Thursday, March 08, 2007

A Question-and-Answer Session with Thomas B. Edsall, Author of Building Red America: The New Conservative Coalition and the Drive for Permanent Power

Great article by John Dean:

Had the Republicans maintained control of Congress, people would doubtless be poring through this well-researched work to get the answers to why. However, because Democrats regained control, Tom Edsall's work has been largely ignored.


Q: In Chapter 2, and elsewhere, you reveal a rather significant memorandum that Matt Dowd, who was Bush's top pollster in the 2000 presidential race, sent to Karl Rove - while they were waiting for the ruling in Bush v. Gore. Dowd's memo, it seems, changed history, because it changed the way George Bush decided to govern. Would you explain?

A: Dowd analyzed poll data and found that the percentage of voters who could be classified as genuinely "swing" or persuadable voters had shrunk from roughly 24 percent of the electorate, to 6 percent or less. This meant that developing governing and election strategies geared at building up turnout among base votes became much more important than developing governing and election strategies designed to appeal to swing, or middle-of-the-road, voters. Persuading a non-voting conservative, a regular listener to Rush Limbaugh, or a hunter determined to protect gun rights to register and get to the polls became much more important and more cost effective than going after the voter who is having trouble making up his mind as to which candidate to vote for.

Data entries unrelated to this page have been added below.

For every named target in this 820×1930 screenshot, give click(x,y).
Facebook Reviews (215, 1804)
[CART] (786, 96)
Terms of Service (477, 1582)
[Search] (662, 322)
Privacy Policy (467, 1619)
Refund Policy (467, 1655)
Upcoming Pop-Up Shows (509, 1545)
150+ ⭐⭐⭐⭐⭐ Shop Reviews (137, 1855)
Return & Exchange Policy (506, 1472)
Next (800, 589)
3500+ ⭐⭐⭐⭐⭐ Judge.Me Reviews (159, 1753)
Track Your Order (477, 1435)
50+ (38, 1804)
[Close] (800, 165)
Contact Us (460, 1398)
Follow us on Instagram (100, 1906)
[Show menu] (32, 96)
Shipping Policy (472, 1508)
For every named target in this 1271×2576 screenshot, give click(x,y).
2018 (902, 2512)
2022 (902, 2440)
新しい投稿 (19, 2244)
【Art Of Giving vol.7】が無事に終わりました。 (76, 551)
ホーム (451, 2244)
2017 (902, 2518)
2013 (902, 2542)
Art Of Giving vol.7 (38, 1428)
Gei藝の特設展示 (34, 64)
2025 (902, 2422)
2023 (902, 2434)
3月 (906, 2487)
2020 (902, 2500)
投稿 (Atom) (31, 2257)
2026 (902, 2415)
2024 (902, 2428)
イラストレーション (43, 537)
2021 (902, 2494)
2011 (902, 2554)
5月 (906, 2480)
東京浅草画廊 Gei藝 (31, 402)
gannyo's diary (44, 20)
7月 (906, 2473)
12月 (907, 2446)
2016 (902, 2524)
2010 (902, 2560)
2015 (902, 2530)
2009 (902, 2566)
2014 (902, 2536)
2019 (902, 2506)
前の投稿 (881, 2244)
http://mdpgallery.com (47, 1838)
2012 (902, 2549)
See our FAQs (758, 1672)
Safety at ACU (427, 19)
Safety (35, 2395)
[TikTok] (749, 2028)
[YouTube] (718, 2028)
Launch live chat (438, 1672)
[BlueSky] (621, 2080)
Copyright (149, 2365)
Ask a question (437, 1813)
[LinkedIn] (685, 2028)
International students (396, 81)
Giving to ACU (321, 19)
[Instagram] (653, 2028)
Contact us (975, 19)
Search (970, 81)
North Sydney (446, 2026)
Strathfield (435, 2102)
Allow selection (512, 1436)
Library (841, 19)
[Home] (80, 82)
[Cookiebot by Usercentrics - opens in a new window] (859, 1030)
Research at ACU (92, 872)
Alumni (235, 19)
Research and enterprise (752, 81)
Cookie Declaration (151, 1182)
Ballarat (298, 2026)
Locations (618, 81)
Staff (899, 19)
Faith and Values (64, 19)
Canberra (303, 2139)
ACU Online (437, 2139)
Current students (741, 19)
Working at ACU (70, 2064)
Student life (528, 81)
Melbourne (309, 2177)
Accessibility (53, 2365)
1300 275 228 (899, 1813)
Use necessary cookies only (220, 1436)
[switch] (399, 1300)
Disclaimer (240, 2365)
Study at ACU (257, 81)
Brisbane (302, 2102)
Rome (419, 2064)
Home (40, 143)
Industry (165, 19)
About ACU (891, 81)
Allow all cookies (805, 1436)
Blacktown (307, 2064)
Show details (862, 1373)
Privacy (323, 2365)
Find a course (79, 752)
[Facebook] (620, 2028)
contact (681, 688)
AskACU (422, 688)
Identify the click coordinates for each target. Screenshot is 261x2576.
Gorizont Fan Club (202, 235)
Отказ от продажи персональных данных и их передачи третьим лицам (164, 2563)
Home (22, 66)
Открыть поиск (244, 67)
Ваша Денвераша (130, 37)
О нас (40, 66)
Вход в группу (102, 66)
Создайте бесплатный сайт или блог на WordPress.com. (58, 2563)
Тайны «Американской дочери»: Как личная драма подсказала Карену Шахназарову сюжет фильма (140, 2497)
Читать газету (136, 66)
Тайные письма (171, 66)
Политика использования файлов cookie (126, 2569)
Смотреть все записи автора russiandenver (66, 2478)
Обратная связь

The result was the adoption of policies designed to please the base (tax cuts for the wealthy, restricting abortion, appointing very conservative judges, opposition to stem cell research) that ran counter to Bush's 2000 claim to be a "uniter, not a divider."

Q: From the book's endnotes, it appears you interviewed Matt Dowd several times. Did you read his memo to Rove? What was the source of the five decades of data? Did you find it persuasive? Is his memo online anywhere? Maybe the middle is not gone, and is this why the GOP could not hold Congress.

A: The sources of data were primarily exit polls, along with the National Election Studies polling done every election year. I did find Dowd's argument persuasive as a guide to Republican political strategy, and my own examination of the same poll data supported his claims. Dowd has never released the memo, and to my knowledge it is not available. The polarization strategy works only for Republicans, because the percentage of voters who identify themselves as "conservatives" is much larger than the percentage of self-identified "liberals." Democrats must use a swing vote strategy and appeal to the middle in order to keep Democratic-leaning moderates in the fold.

Q: Howard Kurtz in the Washington Post (Jul. 12, 2006) has the following quote from Matt Dowd, which sounds like Dowd has turned against polarization: "The perceived polarization that exists in this country ... is not a good thing," said Matthew Dowd. Dowd is also a founder of Hotsoup.com. Did this arise in your research? Any reactions?

A: Dowd became involved with the Hotsoup.com project after I finished writing the book. The goal of the new project is just the opposite of the strategy he, Karl Rove, and others developed after the 2000 election. I have not asked Matt if he had a change of mind.

Q: Tell us why polarization works for Republicans but not for Democrats? Or do Democrats use it?

A: See above. Democrats, along with all politicians, use polarizing tactics, but not as successfully or as intensively as the GOP. Democrats have used Social Security and Republican privatization proposals to win over elderly voters, and have portrayed the GOP as anti-civil rights in efforts to build support among black and other minority voters.